- Born: c. 1946
- Occupation: Historian; Journalist; Non-fiction author; Essayist;
- Education: 1968 B.A., Saint Bonaventure University; 2006 M.A., Hunter College;
- Subject: Biography
- Notable awards: Fellow of the Society of American Historians

= Kathleen Brady (historian) =

American historian (born c. 1946)

Kathleen Brady (born c. 1946) is an American historian, author and essayist.

== Education ==
In 1968 Kathleen Brady graduated from St. Bonaventure University, majoring in journalism, with minors in history and philosophy. She earned a master's degree in urban affairs from Hunter College in 2006.

== Career and critical reception ==
Brady has written books about Lucille Ball, Francis of Assisi and Clare of Assisi, and Ida Tarbell. She also wrote an essay about Hazel Brannon Smith. She was a reporter for TIME and wrote columns for other publications. She worked as a Senior Writer in a Communications Department in New York City.

=== Reviews ===
Reviews of Ida Tarbell: Portrait of a Muckraker :

What makes this portrait of a muckraker particularly interesting is Brady's attempt to understand how Tarbell, a symbol of independence and success to her generation of women, not only shunned involvement in feminist causes, but actively sought to dissuade women from pursuing careers outside the home... Brady has done a commendable job of bringing to life an exciting, innovative period in American journalism. She has painted a portrait of a woman who was in the vanguard of that movement but who lacked the perspective to see her own contribution.
— Mary Lou M. Schultz

Brady's special contribution to our understanding of Tarbell is that through a skillful use of Tarbell's diary and private letters she moves beyond externals and the public persona to reveal the inner torment of her subject... In writing the book, Brady felt that her greatest challenge was 'in trying to explain an enigma. [p. 257] Biographers generally can not expect to offer complete explanations, but Brady, by showing the inner tension which resulted from conflicting beliefs well as a lack of congruity between belief and action, certainly has succeeded in illuminating her subject.
— Robert A. Huff

This biography explores some of the contradictions and enigmas in the life of a fascinating and important person. Written by a novelist and freelancer, it is based on thorough research in manuscript collections and on a knowledge of most of the relevant secondary literature. Occasionally it lacks perspective, and the characterizations of some of Tarbell's contemporaries are oddly skewed. But it is a well-written and lively book. It should be read by all those interested in the history of journalism and the Progressive era as well as by those concerned with the role of women in American history.
— Allen Davis

Review of Lucille: The Life of Lucille Ball:

Brady's biography is a narrative roller coaster veering from heartache to terror to triumph as she depicts Ball as actress, wife, mother and producer. The terror occurred during the McCarthy era, when she was investigated-then cleared-by HUAC. Desi Arnaz is shown as an astute businessman who, in tandem with his wife, became successful enough to buy the studio where their series was produced, Desilu Studios. Ball's outrageous behavior after her last series, Here's Lucy, ended in 1974 and her struggle against aging are recounted in doleful detail. Ball died in 1989 at the age of 78 but, as Brady remarks, "Lucy Ricardo" achieved eternal life. Fans will appreciate the profusion of I Love Lucy lore and trivia.
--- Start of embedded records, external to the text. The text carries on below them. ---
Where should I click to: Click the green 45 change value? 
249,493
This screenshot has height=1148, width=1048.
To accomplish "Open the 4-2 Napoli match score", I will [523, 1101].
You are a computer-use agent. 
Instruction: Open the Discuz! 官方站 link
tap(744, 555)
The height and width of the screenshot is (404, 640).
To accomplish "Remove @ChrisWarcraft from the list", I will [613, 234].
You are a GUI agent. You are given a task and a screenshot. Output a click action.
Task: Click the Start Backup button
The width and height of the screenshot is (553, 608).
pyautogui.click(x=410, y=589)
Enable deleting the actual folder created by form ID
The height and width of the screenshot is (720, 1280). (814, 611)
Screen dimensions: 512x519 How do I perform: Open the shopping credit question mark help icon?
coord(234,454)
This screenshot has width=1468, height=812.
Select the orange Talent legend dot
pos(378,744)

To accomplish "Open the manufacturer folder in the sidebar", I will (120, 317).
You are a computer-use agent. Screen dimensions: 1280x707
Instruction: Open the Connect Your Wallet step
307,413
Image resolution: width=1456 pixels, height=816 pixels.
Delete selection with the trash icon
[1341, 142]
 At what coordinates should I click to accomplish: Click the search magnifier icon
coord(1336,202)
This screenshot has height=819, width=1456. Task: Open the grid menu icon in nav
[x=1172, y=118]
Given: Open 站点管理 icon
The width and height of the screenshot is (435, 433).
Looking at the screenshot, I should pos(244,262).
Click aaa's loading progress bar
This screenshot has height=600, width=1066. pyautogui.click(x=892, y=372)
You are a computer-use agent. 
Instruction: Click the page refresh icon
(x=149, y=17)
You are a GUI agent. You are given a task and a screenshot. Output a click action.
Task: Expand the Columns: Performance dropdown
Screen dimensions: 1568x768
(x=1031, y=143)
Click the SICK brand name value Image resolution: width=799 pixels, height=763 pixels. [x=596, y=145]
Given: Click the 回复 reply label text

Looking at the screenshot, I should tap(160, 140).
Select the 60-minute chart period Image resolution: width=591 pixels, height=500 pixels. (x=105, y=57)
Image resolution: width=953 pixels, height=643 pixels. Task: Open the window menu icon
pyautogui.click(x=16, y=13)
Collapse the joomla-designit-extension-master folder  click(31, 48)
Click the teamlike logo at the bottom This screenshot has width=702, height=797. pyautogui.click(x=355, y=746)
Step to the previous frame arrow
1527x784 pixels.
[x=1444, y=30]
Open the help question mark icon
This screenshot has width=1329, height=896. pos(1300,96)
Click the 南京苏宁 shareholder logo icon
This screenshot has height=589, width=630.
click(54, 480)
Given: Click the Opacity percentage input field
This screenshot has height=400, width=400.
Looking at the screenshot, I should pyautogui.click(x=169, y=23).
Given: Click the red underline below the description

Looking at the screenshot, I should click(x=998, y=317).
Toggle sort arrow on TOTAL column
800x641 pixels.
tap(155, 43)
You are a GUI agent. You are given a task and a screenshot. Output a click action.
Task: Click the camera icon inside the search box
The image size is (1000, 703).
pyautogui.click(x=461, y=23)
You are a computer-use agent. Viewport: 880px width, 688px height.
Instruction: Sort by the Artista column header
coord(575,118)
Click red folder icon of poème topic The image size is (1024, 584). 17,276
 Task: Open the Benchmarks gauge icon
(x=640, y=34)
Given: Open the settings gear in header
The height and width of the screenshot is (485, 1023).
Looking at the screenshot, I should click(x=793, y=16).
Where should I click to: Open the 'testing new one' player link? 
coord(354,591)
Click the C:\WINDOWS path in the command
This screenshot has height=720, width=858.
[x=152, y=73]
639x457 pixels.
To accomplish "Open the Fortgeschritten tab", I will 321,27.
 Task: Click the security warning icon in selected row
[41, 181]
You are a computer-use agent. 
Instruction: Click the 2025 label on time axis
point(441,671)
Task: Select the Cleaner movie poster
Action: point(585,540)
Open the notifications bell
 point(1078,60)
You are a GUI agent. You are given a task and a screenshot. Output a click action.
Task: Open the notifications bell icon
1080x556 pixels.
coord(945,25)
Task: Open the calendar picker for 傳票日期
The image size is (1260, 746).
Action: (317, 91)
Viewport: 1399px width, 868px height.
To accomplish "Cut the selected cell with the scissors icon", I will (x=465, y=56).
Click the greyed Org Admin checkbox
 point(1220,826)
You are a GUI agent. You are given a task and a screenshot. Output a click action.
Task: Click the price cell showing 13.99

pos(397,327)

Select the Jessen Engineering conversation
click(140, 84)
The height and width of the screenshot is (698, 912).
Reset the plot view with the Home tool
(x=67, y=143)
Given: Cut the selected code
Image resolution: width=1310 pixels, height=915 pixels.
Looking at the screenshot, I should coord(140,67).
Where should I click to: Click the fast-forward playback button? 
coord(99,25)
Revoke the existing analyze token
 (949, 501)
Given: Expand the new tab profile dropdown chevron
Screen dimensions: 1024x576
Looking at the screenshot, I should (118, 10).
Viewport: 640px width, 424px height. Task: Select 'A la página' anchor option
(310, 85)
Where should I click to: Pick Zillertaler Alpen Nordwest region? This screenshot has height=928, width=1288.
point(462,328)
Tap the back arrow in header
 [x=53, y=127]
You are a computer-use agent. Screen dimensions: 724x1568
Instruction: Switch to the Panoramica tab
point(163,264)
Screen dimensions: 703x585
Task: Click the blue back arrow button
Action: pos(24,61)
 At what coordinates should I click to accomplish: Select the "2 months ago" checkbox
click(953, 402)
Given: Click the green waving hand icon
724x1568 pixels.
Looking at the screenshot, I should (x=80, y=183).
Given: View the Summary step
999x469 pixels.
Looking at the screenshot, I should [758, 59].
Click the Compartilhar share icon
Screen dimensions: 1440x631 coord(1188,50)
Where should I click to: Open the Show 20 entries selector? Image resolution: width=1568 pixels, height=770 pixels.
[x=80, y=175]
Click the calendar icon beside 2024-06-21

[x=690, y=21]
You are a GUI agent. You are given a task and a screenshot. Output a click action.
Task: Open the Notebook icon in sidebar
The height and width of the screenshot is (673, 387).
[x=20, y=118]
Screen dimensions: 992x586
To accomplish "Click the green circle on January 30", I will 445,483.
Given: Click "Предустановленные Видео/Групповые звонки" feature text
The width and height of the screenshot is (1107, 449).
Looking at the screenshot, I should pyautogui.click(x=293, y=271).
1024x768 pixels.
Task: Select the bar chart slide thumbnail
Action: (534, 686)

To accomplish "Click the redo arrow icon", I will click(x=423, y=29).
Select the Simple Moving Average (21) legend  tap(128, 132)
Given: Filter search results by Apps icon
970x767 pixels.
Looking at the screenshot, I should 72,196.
Review of Francis and Clare: The Struggles of the Saints of Assisi:

There is much to admire in Kathleen Brady's account of Francis and Clare. Ms. Brady has the dogged devotion a biographer needs to understand her subjects, and to show we cannot truly understand Francis without Clare and vice versa. That's what makes this biography so fresh and revealing, even as it is the product of more than 20 years of deep reading in the scholarship about her subjects.
— Carl Rollyson of The New York Sun

== Selected publications ==

=== Books ===
- Brady, Kathleen (1984). "Ida Tarbell: Portrait of a Muckraker"
- Brady, Kathleen (2016). "Lucille: The Life of Lucille Ball"
- Brady, Kathleen (2021). "Francis and Clare: The Struggles of the Saints of Assisi"

=== Essays ===
- Kathleen Brady, "Hazel Brannon Smith: White Martyr for Civil Rights," in Forgotten Heroes, edited by Susan Ware, New York: The Free Press, 1998.

==Awards, honors==
- In March 2022, Brady was named the Lenna Endowed Visiting Professor, sponsored by St. Bonaventure University and Jamestown Community College
- Brady was named a Fellow of the Society of American Historians for Ida Bell: Portrait of a Muckraker.